PROBLEM DESCRIPTION ▸ Nothing but the lines from the one that holds "Viewport: 364px width, 205px height." through the end of the material should be repeated, each exactly as it stands, and pictures stay out.

STORED DATA ▸
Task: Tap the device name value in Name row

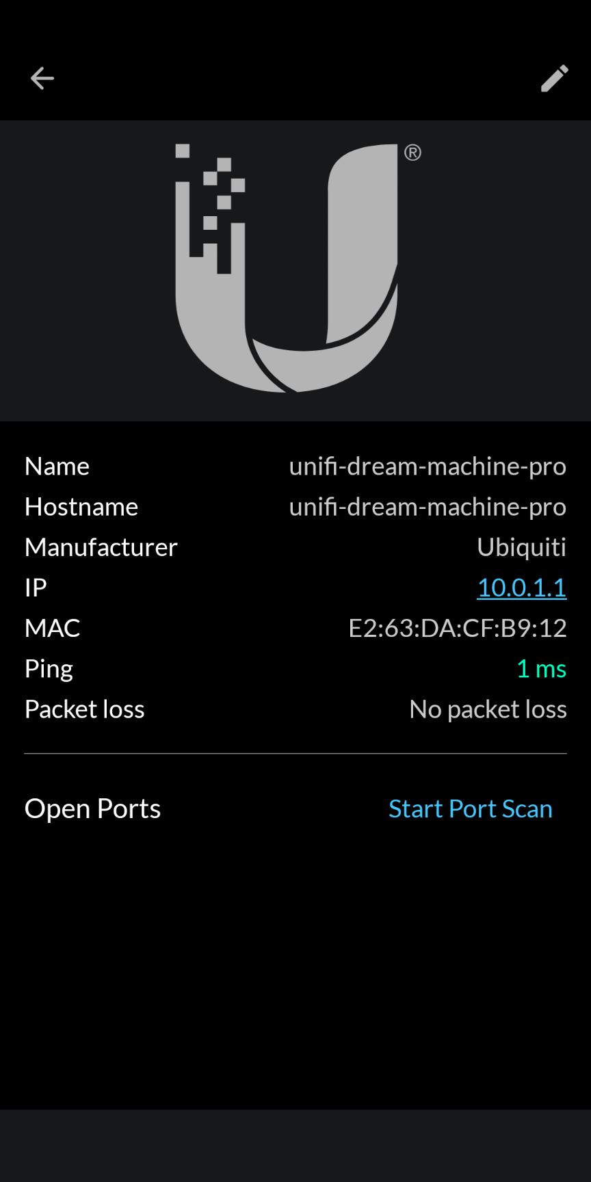Action: 428,467
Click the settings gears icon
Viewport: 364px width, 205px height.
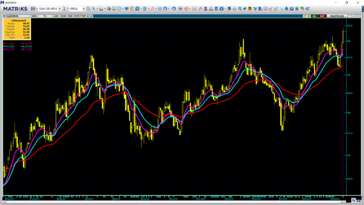click(307, 9)
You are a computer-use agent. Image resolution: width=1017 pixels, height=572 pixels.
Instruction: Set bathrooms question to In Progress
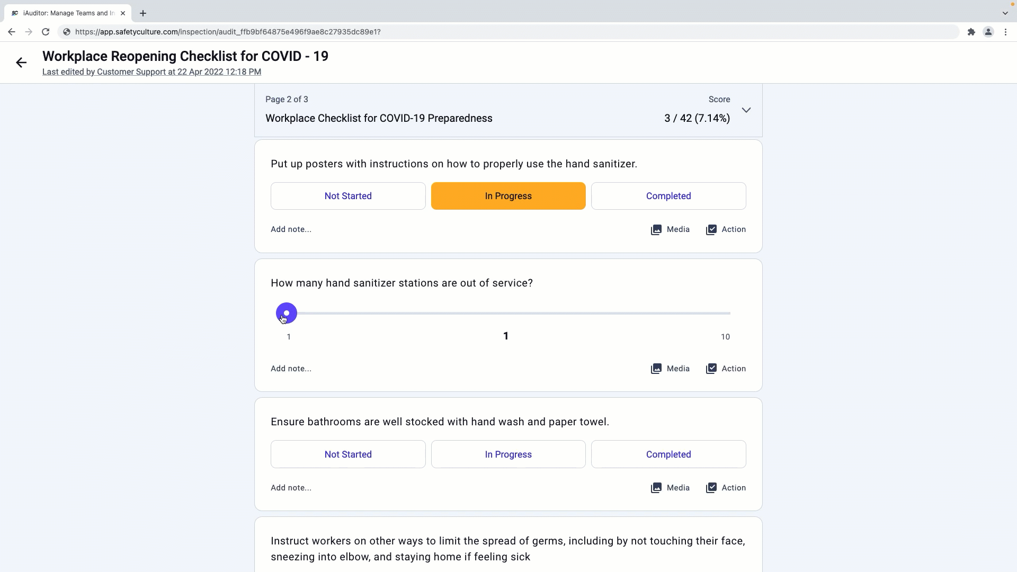(x=508, y=454)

SOLVED EXERCISE ▸
Viewport: 364px width, 205px height.
click(307, 9)
You are a computer-use agent. Image resolution: width=1017 pixels, height=572 pixels.
Instruction: Set bathrooms question to In Progress
(x=508, y=454)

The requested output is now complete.